DAN WALSH – Live At The Floodgate (own label)

Live At The FloodgateWe all tell jokes about banjo players even when we know better. But I’ll tell you this. See Dan Walsh on his current tour and you won’t be laughing. In fact, you’ll probably leave with a big smile on your face. Dan managed to record Live At The Floodgate in Stafford just before the first lockdown and presumably decided to hold on to it for a while until it was all over – I suppose that’s now.

He starts out thoughtfully. There’s a ripple of applause, a big chord and a pause before he tackles the first notes of ‘On The Border’. It’s a slow start – one of those tunes that evokes the wide open spaces somewhere down Mexico way before slipping into a second and third tune and picking up speed. The first song is ‘Still A Town’ about urban development and the death of old town centres but also about people power. From there we have the traditional Irish song, ‘The Suilin’, a lovely lilting tune once part of the Saw Doctors’ repertoire.

Having nicely warmed up Dan plays three meaty jigs, clawhammer style, under the collective title, ‘Plan B’ and switches to guitar for another old Saw Doctors’ song, ‘At Least Pretend’, presumably to get his breath back before diving into the break-neck ‘Late Night Drive’. It’s a tune that should end with a car wreck but produces silly grins all round. ‘Whiplash Reels’ begins by sounding like a slow tuning-up exercise or the player trying to master the fingering. After about two minutes, he’s got it and the piece takes off. ‘Calliope House’ is a set of fast session tunes, the sort of thing that Dan does best.

DATA SUPPLIED.
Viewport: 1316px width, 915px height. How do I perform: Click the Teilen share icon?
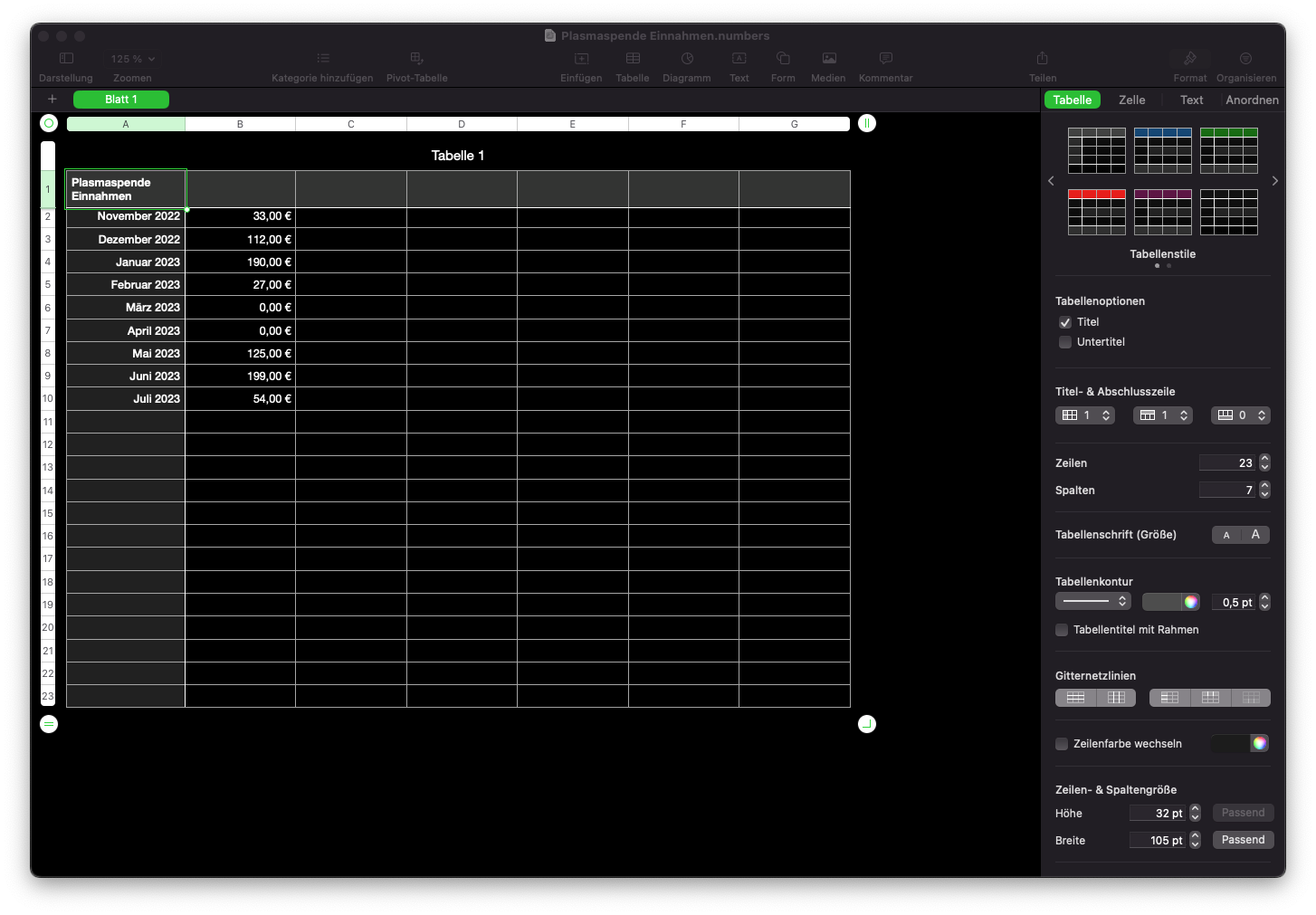[x=1042, y=59]
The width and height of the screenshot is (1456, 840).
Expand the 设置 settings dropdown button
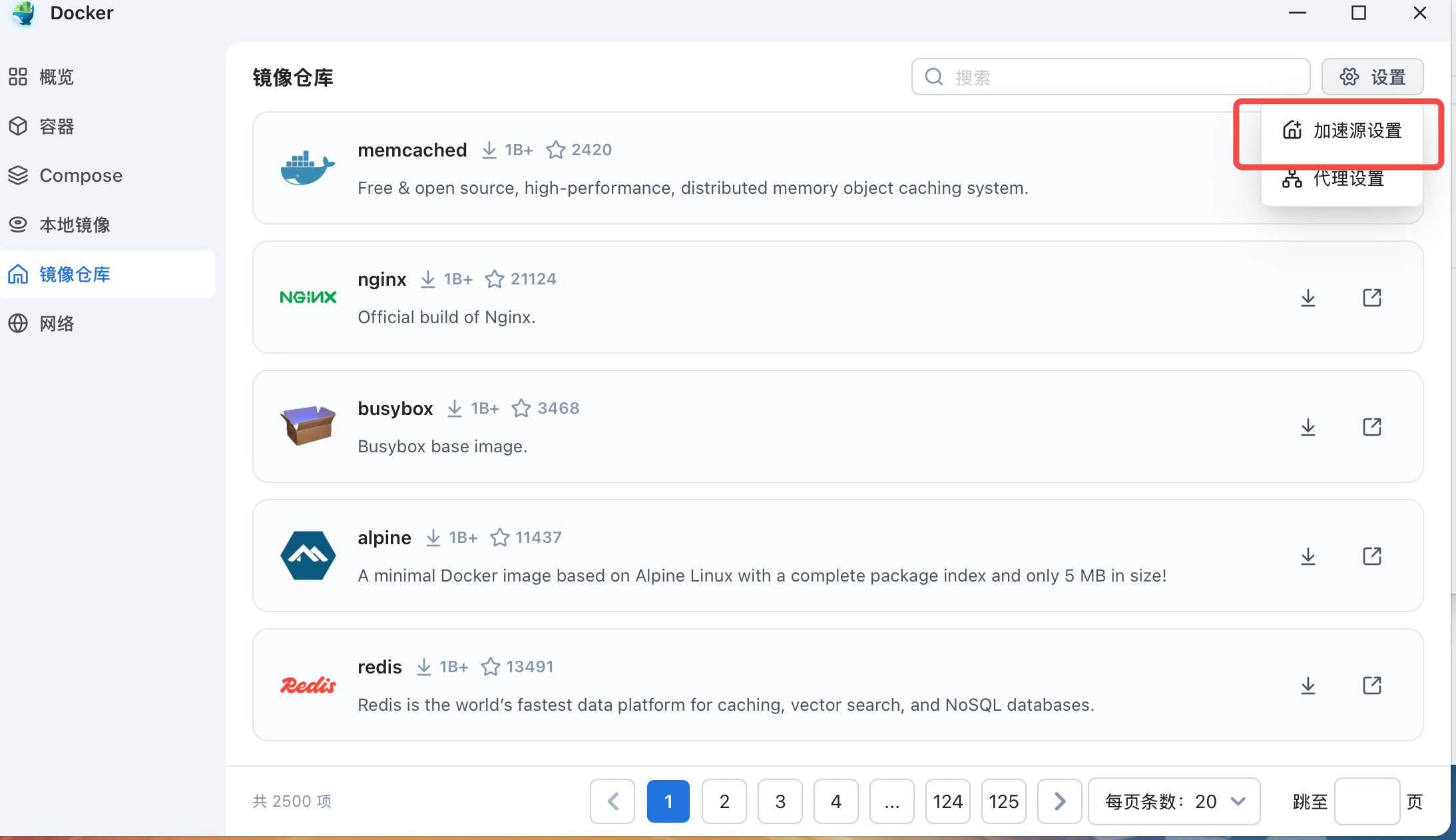[1372, 77]
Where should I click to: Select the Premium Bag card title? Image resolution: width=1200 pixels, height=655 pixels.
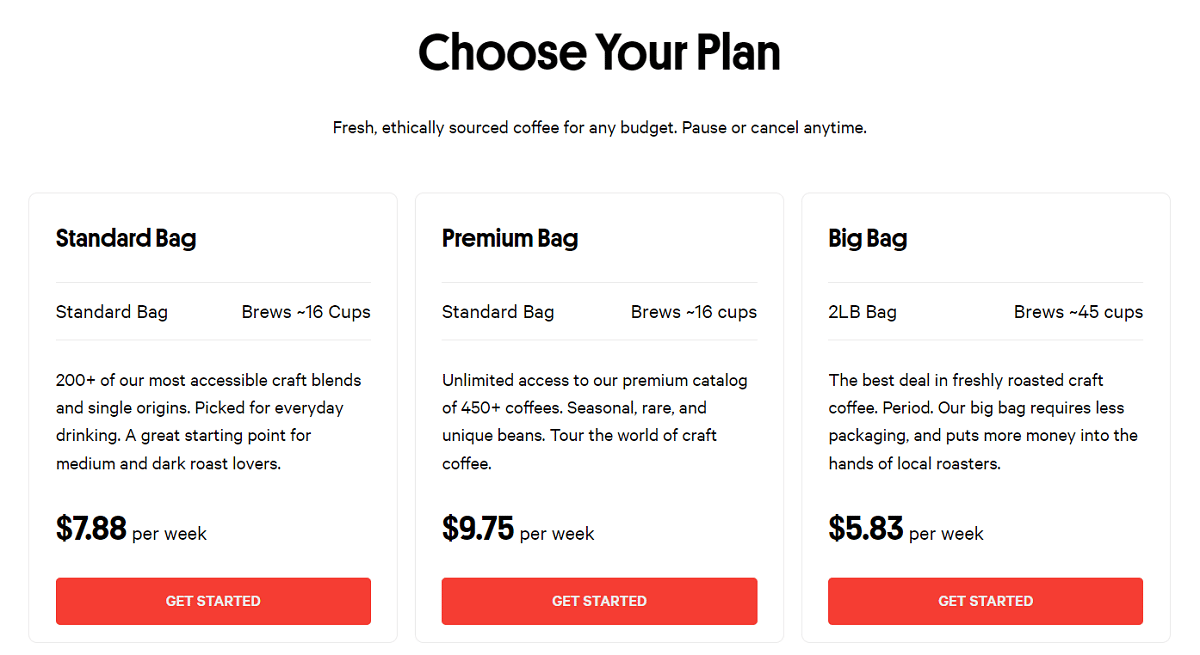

TASK INSTRUCTIONS.
1. Can you copy out the part of the Dan Walsh review that begins at the words "Live At The FloodgateWe" and stops after "suppose that’s now."?
2. How would the review of Dan Walsh's live album go on from its final sentence?
The material has no connection to the Dan Walsh album review.

ANSWERS TO THE PROBLEMS.
1.
Live At The FloodgateWe all tell jokes about banjo players even when we know better. But I’ll tell you this. See Dan Walsh on his current tour and you won’t be laughing. In fact, you’ll probably leave with a big smile on your face. Dan managed to record Live At The Floodgate in Stafford just before the first lockdown and presumably decided to hold on to it for a while until it was all over – I suppose that’s now.

2.
A couple of songs come next, ‘Darkness Descends’ and ‘Only Way to Go’, before more digital dexterity with ‘Moonshine 68’. ‘Jack Crawford’ is a probably traditional song, much covered in the north-east and ‘The Song Always Stays’ with Dan on guitar again, is told from the point of view of an elderly man in a care home and is one of Dan’s best songs. His performance of ‘You Can Call Me Al’ – yes that one – and still on guitar is much faster than the original and sounds as though there were two of him – brilliant.

He “finishes” with ‘Joxers Set’ which begins almost wistfully but soon speeds up to his signature high speed picking moving towards insanely fast. The actual closer is ‘Sleep With One Eye Open’, again rather pacier than Lester Flatt’s original.

Live At The Floodgate puts together some of Dan’s best material and is a very varied set. If you think you don’t like banjo, take a listen or, better still, catch Dan live. It’s by far the best way.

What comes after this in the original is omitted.